Reproduce the entries exactly as they appear below.

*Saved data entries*
##############################

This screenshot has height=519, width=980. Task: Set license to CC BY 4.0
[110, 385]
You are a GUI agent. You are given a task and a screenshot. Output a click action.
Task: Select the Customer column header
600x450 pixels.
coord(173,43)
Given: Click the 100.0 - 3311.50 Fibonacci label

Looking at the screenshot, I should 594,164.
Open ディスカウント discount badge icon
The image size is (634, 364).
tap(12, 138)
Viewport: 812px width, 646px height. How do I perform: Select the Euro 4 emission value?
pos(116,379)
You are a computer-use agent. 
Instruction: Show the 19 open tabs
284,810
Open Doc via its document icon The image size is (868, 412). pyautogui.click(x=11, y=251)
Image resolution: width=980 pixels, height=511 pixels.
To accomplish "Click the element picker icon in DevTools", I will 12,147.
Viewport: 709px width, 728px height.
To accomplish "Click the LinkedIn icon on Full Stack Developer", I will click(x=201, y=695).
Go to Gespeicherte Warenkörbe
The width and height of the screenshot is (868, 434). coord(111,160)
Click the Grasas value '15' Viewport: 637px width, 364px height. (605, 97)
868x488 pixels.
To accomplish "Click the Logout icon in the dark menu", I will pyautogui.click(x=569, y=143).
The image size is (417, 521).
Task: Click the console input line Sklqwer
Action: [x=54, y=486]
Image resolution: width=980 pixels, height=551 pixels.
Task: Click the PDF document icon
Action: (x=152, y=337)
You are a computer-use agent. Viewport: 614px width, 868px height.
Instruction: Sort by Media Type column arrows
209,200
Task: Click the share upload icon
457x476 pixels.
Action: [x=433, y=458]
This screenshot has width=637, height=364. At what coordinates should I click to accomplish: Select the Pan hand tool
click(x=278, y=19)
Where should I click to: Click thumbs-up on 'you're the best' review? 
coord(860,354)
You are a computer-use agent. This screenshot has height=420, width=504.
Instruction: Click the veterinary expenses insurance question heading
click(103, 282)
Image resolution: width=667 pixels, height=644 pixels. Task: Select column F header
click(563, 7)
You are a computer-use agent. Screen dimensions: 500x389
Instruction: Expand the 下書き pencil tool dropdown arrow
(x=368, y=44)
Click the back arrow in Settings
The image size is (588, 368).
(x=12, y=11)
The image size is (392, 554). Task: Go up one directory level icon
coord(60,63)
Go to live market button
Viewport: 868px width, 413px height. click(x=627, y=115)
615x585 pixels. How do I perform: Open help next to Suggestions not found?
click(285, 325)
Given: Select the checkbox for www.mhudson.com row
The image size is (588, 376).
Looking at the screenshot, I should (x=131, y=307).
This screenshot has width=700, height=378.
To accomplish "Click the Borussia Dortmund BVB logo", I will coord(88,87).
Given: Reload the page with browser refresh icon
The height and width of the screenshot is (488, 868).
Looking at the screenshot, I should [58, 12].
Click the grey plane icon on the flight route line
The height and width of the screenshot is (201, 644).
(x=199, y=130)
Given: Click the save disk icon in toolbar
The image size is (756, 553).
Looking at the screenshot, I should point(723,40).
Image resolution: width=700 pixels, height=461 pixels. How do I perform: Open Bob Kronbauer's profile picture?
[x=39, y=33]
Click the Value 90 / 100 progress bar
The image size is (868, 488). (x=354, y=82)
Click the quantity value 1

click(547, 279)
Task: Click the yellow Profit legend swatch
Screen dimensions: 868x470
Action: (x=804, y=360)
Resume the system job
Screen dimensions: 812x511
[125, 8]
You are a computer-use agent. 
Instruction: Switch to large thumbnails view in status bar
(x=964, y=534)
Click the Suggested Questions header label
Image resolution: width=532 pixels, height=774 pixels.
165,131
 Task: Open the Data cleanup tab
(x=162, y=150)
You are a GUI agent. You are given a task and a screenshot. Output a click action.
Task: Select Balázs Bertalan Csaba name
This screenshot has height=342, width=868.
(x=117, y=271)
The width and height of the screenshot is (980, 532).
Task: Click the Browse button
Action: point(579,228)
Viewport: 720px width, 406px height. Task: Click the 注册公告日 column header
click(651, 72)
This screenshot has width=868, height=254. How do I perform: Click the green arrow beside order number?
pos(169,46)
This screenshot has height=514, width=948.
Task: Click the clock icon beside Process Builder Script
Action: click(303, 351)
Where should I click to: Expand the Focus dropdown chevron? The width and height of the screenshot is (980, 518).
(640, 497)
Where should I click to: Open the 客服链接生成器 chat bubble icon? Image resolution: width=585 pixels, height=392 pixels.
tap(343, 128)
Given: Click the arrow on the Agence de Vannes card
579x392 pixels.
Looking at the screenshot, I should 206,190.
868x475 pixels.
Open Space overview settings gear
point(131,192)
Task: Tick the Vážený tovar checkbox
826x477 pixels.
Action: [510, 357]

##############################

*Answer box*
This screenshot has height=519, width=980. Task: Set license to CC BY 4.0
[110, 385]
You are a GUI agent. You are given a task and a screenshot. Output a click action.
Task: Select the Customer column header
600x450 pixels.
coord(173,43)
Given: Click the 100.0 - 3311.50 Fibonacci label

Looking at the screenshot, I should 594,164.
Open ディスカウント discount badge icon
The image size is (634, 364).
tap(12, 138)
Viewport: 812px width, 646px height. How do I perform: Select the Euro 4 emission value?
pos(116,379)
You are a computer-use agent. 
Instruction: Show the 19 open tabs
284,810
Open Doc via its document icon The image size is (868, 412). pyautogui.click(x=11, y=251)
Image resolution: width=980 pixels, height=511 pixels.
To accomplish "Click the element picker icon in DevTools", I will 12,147.
Viewport: 709px width, 728px height.
To accomplish "Click the LinkedIn icon on Full Stack Developer", I will click(x=201, y=695).
Go to Gespeicherte Warenkörbe
The width and height of the screenshot is (868, 434). coord(111,160)
Click the Grasas value '15' Viewport: 637px width, 364px height. (605, 97)
868x488 pixels.
To accomplish "Click the Logout icon in the dark menu", I will pyautogui.click(x=569, y=143).
The image size is (417, 521).
Task: Click the console input line Sklqwer
Action: [x=54, y=486]
Image resolution: width=980 pixels, height=551 pixels.
Task: Click the PDF document icon
Action: (x=152, y=337)
You are a computer-use agent. Viewport: 614px width, 868px height.
Instruction: Sort by Media Type column arrows
209,200
Task: Click the share upload icon
457x476 pixels.
Action: [x=433, y=458]
This screenshot has width=637, height=364. At what coordinates should I click to accomplish: Select the Pan hand tool
click(x=278, y=19)
Where should I click to: Click thumbs-up on 'you're the best' review? 
coord(860,354)
You are a computer-use agent. This screenshot has height=420, width=504.
Instruction: Click the veterinary expenses insurance question heading
click(103, 282)
Image resolution: width=667 pixels, height=644 pixels. Task: Select column F header
click(563, 7)
You are a computer-use agent. Screen dimensions: 500x389
Instruction: Expand the 下書き pencil tool dropdown arrow
(x=368, y=44)
Click the back arrow in Settings
The image size is (588, 368).
(x=12, y=11)
The image size is (392, 554). Task: Go up one directory level icon
coord(60,63)
Go to live market button
Viewport: 868px width, 413px height. click(x=627, y=115)
615x585 pixels. How do I perform: Open help next to Suggestions not found?
click(285, 325)
Given: Select the checkbox for www.mhudson.com row
The image size is (588, 376).
Looking at the screenshot, I should (x=131, y=307).
This screenshot has width=700, height=378.
To accomplish "Click the Borussia Dortmund BVB logo", I will coord(88,87).
Given: Reload the page with browser refresh icon
The height and width of the screenshot is (488, 868).
Looking at the screenshot, I should [58, 12].
Click the grey plane icon on the flight route line
The height and width of the screenshot is (201, 644).
(x=199, y=130)
Given: Click the save disk icon in toolbar
The image size is (756, 553).
Looking at the screenshot, I should point(723,40).
Image resolution: width=700 pixels, height=461 pixels. How do I perform: Open Bob Kronbauer's profile picture?
[x=39, y=33]
Click the Value 90 / 100 progress bar
The image size is (868, 488). (x=354, y=82)
Click the quantity value 1

click(547, 279)
Task: Click the yellow Profit legend swatch
Screen dimensions: 868x470
Action: (x=804, y=360)
Resume the system job
Screen dimensions: 812x511
[125, 8]
You are a computer-use agent. 
Instruction: Switch to large thumbnails view in status bar
(x=964, y=534)
Click the Suggested Questions header label
Image resolution: width=532 pixels, height=774 pixels.
165,131
 Task: Open the Data cleanup tab
(x=162, y=150)
You are a GUI agent. You are given a task and a screenshot. Output a click action.
Task: Select Balázs Bertalan Csaba name
This screenshot has height=342, width=868.
(x=117, y=271)
The width and height of the screenshot is (980, 532).
Task: Click the Browse button
Action: point(579,228)
Viewport: 720px width, 406px height. Task: Click the 注册公告日 column header
click(651, 72)
This screenshot has width=868, height=254. How do I perform: Click the green arrow beside order number?
pos(169,46)
This screenshot has height=514, width=948.
Task: Click the clock icon beside Process Builder Script
Action: click(303, 351)
Where should I click to: Expand the Focus dropdown chevron? The width and height of the screenshot is (980, 518).
(640, 497)
Where should I click to: Open the 客服链接生成器 chat bubble icon? Image resolution: width=585 pixels, height=392 pixels.
tap(343, 128)
Given: Click the arrow on the Agence de Vannes card
579x392 pixels.
Looking at the screenshot, I should 206,190.
868x475 pixels.
Open Space overview settings gear
point(131,192)
Task: Tick the Vážený tovar checkbox
826x477 pixels.
Action: [510, 357]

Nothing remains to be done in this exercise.